### PROBLEM DESCRIPTION
Please repeat every entry that follows, keeping each one exactly the same.

Pixel coordinate grounding data
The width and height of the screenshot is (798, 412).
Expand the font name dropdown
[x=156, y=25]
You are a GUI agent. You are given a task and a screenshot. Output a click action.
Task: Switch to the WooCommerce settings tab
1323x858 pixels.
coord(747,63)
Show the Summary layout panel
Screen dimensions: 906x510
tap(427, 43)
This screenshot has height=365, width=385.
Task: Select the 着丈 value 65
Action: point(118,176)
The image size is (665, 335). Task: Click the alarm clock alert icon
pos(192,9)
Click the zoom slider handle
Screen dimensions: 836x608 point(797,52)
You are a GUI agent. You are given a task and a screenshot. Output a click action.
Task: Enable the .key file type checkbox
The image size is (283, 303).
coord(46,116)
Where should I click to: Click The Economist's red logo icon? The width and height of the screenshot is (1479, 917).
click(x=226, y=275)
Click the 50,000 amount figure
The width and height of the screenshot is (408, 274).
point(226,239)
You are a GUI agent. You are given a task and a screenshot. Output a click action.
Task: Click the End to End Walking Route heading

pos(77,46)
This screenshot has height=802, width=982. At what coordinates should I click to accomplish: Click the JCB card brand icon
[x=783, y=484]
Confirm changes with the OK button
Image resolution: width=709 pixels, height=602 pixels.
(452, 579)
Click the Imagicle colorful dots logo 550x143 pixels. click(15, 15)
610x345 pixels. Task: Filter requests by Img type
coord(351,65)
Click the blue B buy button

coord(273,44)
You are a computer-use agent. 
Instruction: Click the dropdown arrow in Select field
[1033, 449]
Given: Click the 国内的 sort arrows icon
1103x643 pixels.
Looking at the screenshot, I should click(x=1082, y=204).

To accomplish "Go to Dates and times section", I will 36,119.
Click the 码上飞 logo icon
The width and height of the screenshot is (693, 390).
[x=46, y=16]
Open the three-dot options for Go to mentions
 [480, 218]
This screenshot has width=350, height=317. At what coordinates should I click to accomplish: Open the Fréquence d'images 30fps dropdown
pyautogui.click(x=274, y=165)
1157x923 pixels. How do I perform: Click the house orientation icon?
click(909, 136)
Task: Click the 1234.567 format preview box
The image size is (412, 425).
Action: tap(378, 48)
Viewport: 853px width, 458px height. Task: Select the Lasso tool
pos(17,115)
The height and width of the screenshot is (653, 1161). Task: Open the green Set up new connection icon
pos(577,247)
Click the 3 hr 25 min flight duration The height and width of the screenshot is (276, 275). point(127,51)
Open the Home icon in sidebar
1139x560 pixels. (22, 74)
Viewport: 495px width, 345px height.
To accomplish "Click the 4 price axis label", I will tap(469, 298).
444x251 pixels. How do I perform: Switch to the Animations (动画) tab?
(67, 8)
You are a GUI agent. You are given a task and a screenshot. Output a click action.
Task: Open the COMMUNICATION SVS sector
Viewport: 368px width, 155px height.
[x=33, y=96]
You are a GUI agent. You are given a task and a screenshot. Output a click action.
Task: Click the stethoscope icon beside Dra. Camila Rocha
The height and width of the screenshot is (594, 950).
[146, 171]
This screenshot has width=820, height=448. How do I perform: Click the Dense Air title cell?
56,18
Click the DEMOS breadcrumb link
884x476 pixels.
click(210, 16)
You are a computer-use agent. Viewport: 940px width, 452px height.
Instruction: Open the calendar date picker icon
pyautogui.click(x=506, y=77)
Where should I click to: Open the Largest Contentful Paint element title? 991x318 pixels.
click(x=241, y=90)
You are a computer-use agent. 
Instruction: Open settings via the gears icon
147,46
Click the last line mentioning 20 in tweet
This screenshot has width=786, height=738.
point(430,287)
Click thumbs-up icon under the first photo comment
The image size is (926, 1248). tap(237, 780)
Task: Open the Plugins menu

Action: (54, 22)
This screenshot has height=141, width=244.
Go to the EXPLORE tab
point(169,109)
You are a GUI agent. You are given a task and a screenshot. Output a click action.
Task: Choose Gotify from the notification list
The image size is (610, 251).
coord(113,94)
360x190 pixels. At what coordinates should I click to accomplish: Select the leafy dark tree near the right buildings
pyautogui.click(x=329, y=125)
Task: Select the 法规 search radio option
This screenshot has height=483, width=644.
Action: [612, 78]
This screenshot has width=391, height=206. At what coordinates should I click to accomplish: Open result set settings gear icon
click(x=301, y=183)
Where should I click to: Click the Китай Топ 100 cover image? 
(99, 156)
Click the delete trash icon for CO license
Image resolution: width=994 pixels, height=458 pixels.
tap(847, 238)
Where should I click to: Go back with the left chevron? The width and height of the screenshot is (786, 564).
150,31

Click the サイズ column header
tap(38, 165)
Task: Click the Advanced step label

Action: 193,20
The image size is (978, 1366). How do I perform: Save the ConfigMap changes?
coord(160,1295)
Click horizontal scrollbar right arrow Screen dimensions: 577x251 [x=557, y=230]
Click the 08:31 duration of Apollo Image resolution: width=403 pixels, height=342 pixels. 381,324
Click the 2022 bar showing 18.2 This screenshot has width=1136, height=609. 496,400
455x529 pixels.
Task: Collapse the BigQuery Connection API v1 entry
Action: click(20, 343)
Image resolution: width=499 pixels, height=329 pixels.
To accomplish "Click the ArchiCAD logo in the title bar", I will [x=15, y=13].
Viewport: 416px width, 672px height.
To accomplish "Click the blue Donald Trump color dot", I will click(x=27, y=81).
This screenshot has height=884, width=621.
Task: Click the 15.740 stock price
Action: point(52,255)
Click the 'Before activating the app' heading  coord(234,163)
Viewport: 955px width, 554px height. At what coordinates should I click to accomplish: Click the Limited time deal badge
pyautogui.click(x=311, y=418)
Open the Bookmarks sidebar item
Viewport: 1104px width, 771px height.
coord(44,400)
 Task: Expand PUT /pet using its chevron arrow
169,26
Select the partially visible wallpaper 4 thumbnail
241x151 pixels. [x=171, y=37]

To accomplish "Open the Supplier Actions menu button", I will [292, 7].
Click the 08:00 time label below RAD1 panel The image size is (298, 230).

### EXPECTED OUTPUT
The width and height of the screenshot is (798, 412).
Expand the font name dropdown
[x=156, y=25]
You are a GUI agent. You are given a task and a screenshot. Output a click action.
Task: Switch to the WooCommerce settings tab
1323x858 pixels.
coord(747,63)
Show the Summary layout panel
Screen dimensions: 906x510
tap(427, 43)
This screenshot has height=365, width=385.
Task: Select the 着丈 value 65
Action: point(118,176)
The image size is (665, 335). Task: Click the alarm clock alert icon
pos(192,9)
Click the zoom slider handle
Screen dimensions: 836x608 point(797,52)
You are a GUI agent. You are given a task and a screenshot. Output a click action.
Task: Enable the .key file type checkbox
The image size is (283, 303).
coord(46,116)
Where should I click to: Click The Economist's red logo icon? The width and height of the screenshot is (1479, 917).
click(x=226, y=275)
Click the 50,000 amount figure
The width and height of the screenshot is (408, 274).
point(226,239)
You are a GUI agent. You are given a task and a screenshot. Output a click action.
Task: Click the End to End Walking Route heading

pos(77,46)
This screenshot has height=802, width=982. At what coordinates should I click to accomplish: Click the JCB card brand icon
[x=783, y=484]
Confirm changes with the OK button
Image resolution: width=709 pixels, height=602 pixels.
(452, 579)
Click the Imagicle colorful dots logo 550x143 pixels. click(15, 15)
610x345 pixels. Task: Filter requests by Img type
coord(351,65)
Click the blue B buy button

coord(273,44)
You are a computer-use agent. 
Instruction: Click the dropdown arrow in Select field
[1033, 449]
Given: Click the 国内的 sort arrows icon
1103x643 pixels.
Looking at the screenshot, I should click(x=1082, y=204).

To accomplish "Go to Dates and times section", I will 36,119.
Click the 码上飞 logo icon
The width and height of the screenshot is (693, 390).
[x=46, y=16]
Open the three-dot options for Go to mentions
 [480, 218]
This screenshot has width=350, height=317. At what coordinates should I click to accomplish: Open the Fréquence d'images 30fps dropdown
pyautogui.click(x=274, y=165)
1157x923 pixels. How do I perform: Click the house orientation icon?
click(909, 136)
Task: Click the 1234.567 format preview box
The image size is (412, 425).
Action: tap(378, 48)
Viewport: 853px width, 458px height. Task: Select the Lasso tool
pos(17,115)
The height and width of the screenshot is (653, 1161). Task: Open the green Set up new connection icon
pos(577,247)
Click the 3 hr 25 min flight duration The height and width of the screenshot is (276, 275). point(127,51)
Open the Home icon in sidebar
1139x560 pixels. (22, 74)
Viewport: 495px width, 345px height.
To accomplish "Click the 4 price axis label", I will tap(469, 298).
444x251 pixels. How do I perform: Switch to the Animations (动画) tab?
(67, 8)
You are a GUI agent. You are given a task and a screenshot. Output a click action.
Task: Open the COMMUNICATION SVS sector
Viewport: 368px width, 155px height.
[x=33, y=96]
You are a GUI agent. You are given a task and a screenshot. Output a click action.
Task: Click the stethoscope icon beside Dra. Camila Rocha
The height and width of the screenshot is (594, 950).
[146, 171]
This screenshot has width=820, height=448. How do I perform: Click the Dense Air title cell?
56,18
Click the DEMOS breadcrumb link
884x476 pixels.
click(210, 16)
You are a computer-use agent. Viewport: 940px width, 452px height.
Instruction: Open the calendar date picker icon
pyautogui.click(x=506, y=77)
Where should I click to: Open the Largest Contentful Paint element title? 991x318 pixels.
click(x=241, y=90)
You are a computer-use agent. 
Instruction: Open settings via the gears icon
147,46
Click the last line mentioning 20 in tweet
This screenshot has width=786, height=738.
point(430,287)
Click thumbs-up icon under the first photo comment
The image size is (926, 1248). tap(237, 780)
Task: Open the Plugins menu

Action: (54, 22)
This screenshot has height=141, width=244.
Go to the EXPLORE tab
point(169,109)
You are a GUI agent. You are given a task and a screenshot. Output a click action.
Task: Choose Gotify from the notification list
The image size is (610, 251).
coord(113,94)
360x190 pixels. At what coordinates should I click to accomplish: Select the leafy dark tree near the right buildings
pyautogui.click(x=329, y=125)
Task: Select the 法规 search radio option
This screenshot has height=483, width=644.
Action: [612, 78]
This screenshot has width=391, height=206. At what coordinates should I click to accomplish: Open result set settings gear icon
click(x=301, y=183)
Where should I click to: Click the Китай Топ 100 cover image? 
(99, 156)
Click the delete trash icon for CO license
Image resolution: width=994 pixels, height=458 pixels.
tap(847, 238)
Where should I click to: Go back with the left chevron? The width and height of the screenshot is (786, 564).
150,31

Click the サイズ column header
tap(38, 165)
Task: Click the Advanced step label

Action: 193,20
The image size is (978, 1366). How do I perform: Save the ConfigMap changes?
coord(160,1295)
Click horizontal scrollbar right arrow Screen dimensions: 577x251 [x=557, y=230]
Click the 08:31 duration of Apollo Image resolution: width=403 pixels, height=342 pixels. 381,324
Click the 2022 bar showing 18.2 This screenshot has width=1136, height=609. 496,400
455x529 pixels.
Task: Collapse the BigQuery Connection API v1 entry
Action: click(20, 343)
Image resolution: width=499 pixels, height=329 pixels.
To accomplish "Click the ArchiCAD logo in the title bar", I will [x=15, y=13].
Viewport: 416px width, 672px height.
To accomplish "Click the blue Donald Trump color dot", I will click(x=27, y=81).
This screenshot has height=884, width=621.
Task: Click the 15.740 stock price
Action: point(52,255)
Click the 'Before activating the app' heading  coord(234,163)
Viewport: 955px width, 554px height. At what coordinates should I click to accomplish: Click the Limited time deal badge
pyautogui.click(x=311, y=418)
Open the Bookmarks sidebar item
Viewport: 1104px width, 771px height.
coord(44,400)
 Task: Expand PUT /pet using its chevron arrow
169,26
Select the partially visible wallpaper 4 thumbnail
241x151 pixels. [x=171, y=37]

To accomplish "Open the Supplier Actions menu button", I will [292, 7].
Click the 08:00 time label below RAD1 panel The image size is (298, 230).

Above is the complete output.